ABOUT THIS TASK:
The result should be the lines from the one holding "Where should I" to the final line of the records below, repeated exactly and with no pictures.

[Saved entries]

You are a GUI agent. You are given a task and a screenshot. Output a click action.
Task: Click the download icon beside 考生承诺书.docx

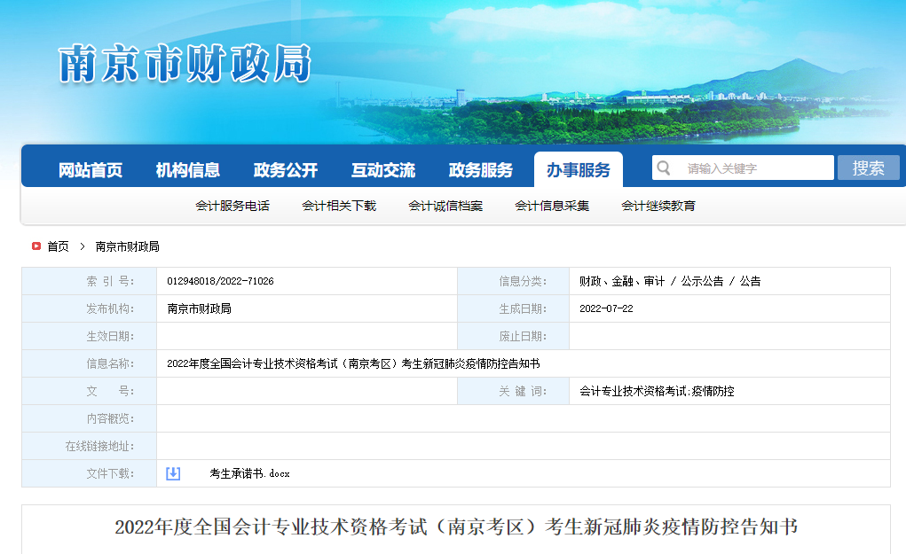click(x=172, y=473)
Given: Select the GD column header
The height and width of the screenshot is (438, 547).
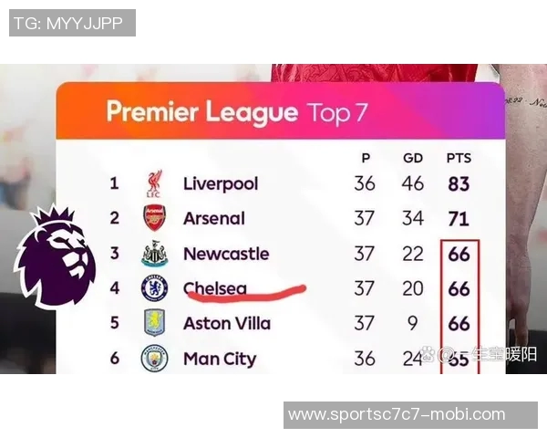Looking at the screenshot, I should (413, 158).
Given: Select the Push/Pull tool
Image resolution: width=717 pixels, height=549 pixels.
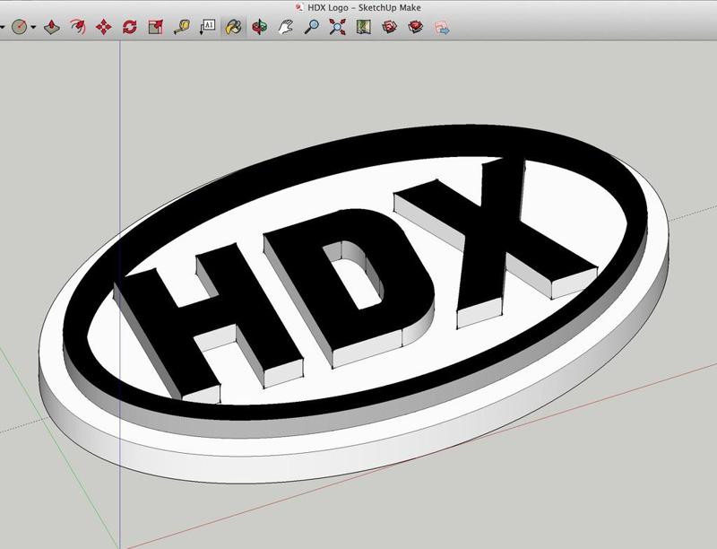Looking at the screenshot, I should point(51,27).
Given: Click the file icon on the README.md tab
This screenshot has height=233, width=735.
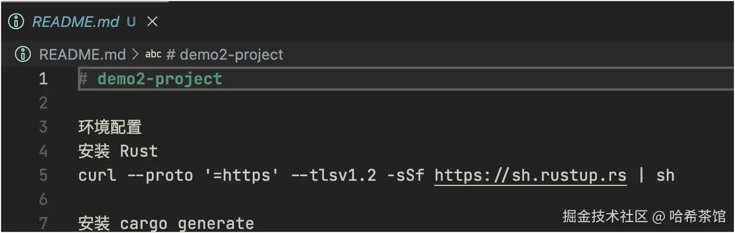Looking at the screenshot, I should pyautogui.click(x=19, y=22).
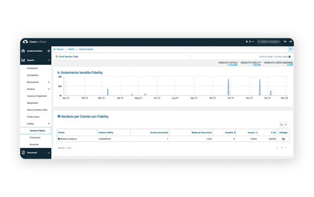Screen dimensions: 314x197
Task: Click the logout icon in header
Action: (x=285, y=41)
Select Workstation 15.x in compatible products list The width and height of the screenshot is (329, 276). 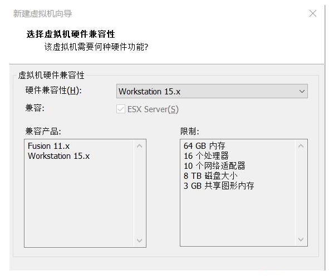58,156
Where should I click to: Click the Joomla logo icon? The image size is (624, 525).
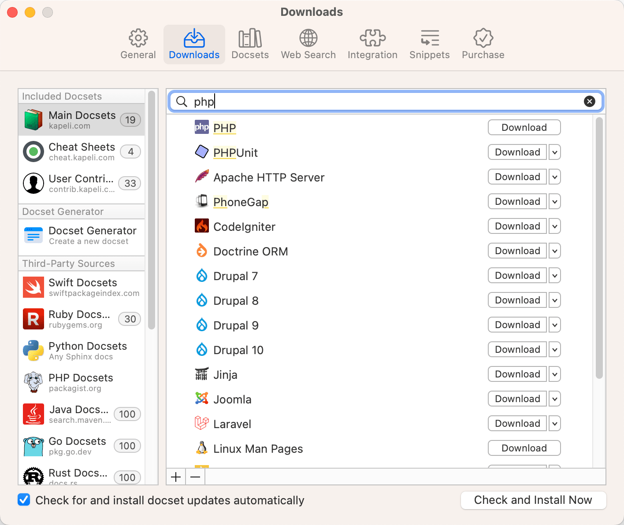202,399
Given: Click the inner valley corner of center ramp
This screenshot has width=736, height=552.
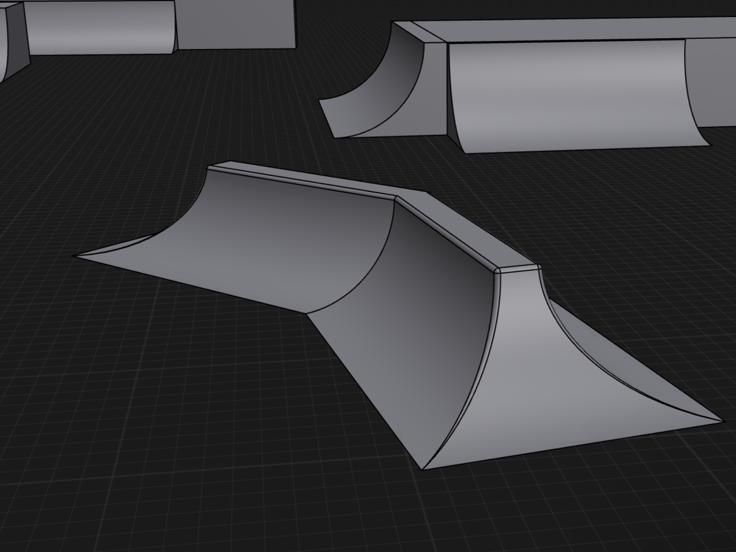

YOUR SOLUTION:
Where should I click to: Click the Joomla logo icon? The image size is (624, 525).
202,399
Given: Click the inner valley corner of center ramp
This screenshot has width=736, height=552.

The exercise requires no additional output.